1. Field of the Invention
The present invention relates to the photometric assay of sample material and, more particularly, to the optical assay of sample in containers subject to optical variations or imperfections.
2. Description of the Prior Art
U.S. Pat. No. 4,136,953 (Klein et al.) and U.S. Pat. No. 4,157,871 (Anderson et al.) disclose nephelometric systems for the assay of antigens and antibodies supported within cylindrical glass containers. In such analysis, an antigen and an antibody are combined in the container and the resulting reaction between these sample components produces a precipitate which increases in quantity and turbidity as the reaction progresses. An excitation system directs a beam of light into the container and a detection system measures light scattered at a designated angle by the precipitate. The light scattered by the precipitate is a function of its turbidity and is employed to derive quantitative or qualitative information about the antigen or antibody sample components.

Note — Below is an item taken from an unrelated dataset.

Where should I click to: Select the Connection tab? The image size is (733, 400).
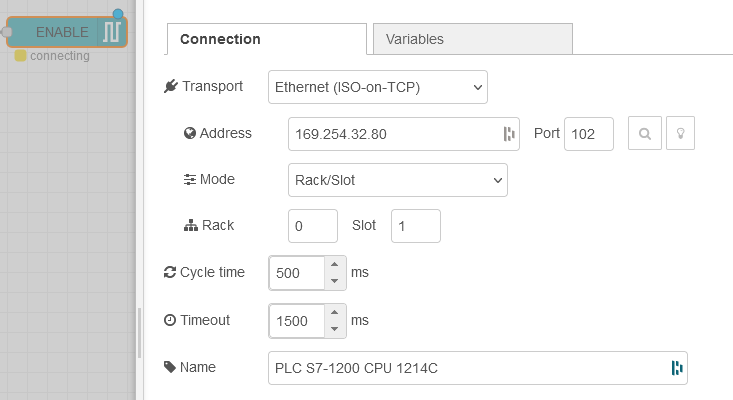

The above-mentioned Anderson et al. patent discloses a system employing kinetic methods for measuring the change in scatter during an early part of the antigen antibody reaction and for deriving the maximum rate of change of the scattered light to assay the sample components. Using this approach the measurement can be completed rapidly in less than one minute without waiting for the reaction to proceed to completion. In a second known approach, termed endpoint nephelometry, the scattered light intensity is measured twice--first at the beginning of the reaction and again at the end of the reaction. Unfortunately, for some materials, the reaction time from beginning to end is unacceptably long--i.e. from several minutes to several hours or more. Consequently, after the initial scatter measurement is made, the sample container is removed from the nephelometer and placed in an incubation area where the reaction progresses toward completion. The nephelometer is thus freed in the interim for measuring other samples. When the reaction is complete, the container is then repositioned in the nephelometer for the final measurement.
It has been found that imperfections and variations in the sample container wall or window areas, such as scratches, bubbles, deformations, and the like, can introduce significant errors in the measurement of light scattered by the sample--typically by intercepting and attenuating or otherwise distorting light passing therethrough. In addition the nature and extent of these errors will vary from one container to the next. Moreover, the number and severity of imperfections will vary around the circumference of a single container, which causes the measured error for the single container to depend on the relative rotational orientation of the container within the optical system. This compounds the problem for the aforedescribed endpoint measurements, since the container could be and almost invariably is reinserted into the nephelometer for the second measurement at a different rotational orientation than it had been in for the first measurement. Consequently, the error in the measured scattered light signal will be different for the first measurement than for the second measurement on the same sample. Of course, this error difference could be eliminated by configuring the container or by employing a mechanical key integral with the container enabling container placement in the nephelometer in only one rotational orientation. However, this expedient would not reduce the measured error differences between different containers. Moreover, a primary reason for using the disposable, cylindrical glass containers described above is their economy, simplicity and convenience, and any increase in structural or mechanical complexity would reduce their attractiveness from this standpoint.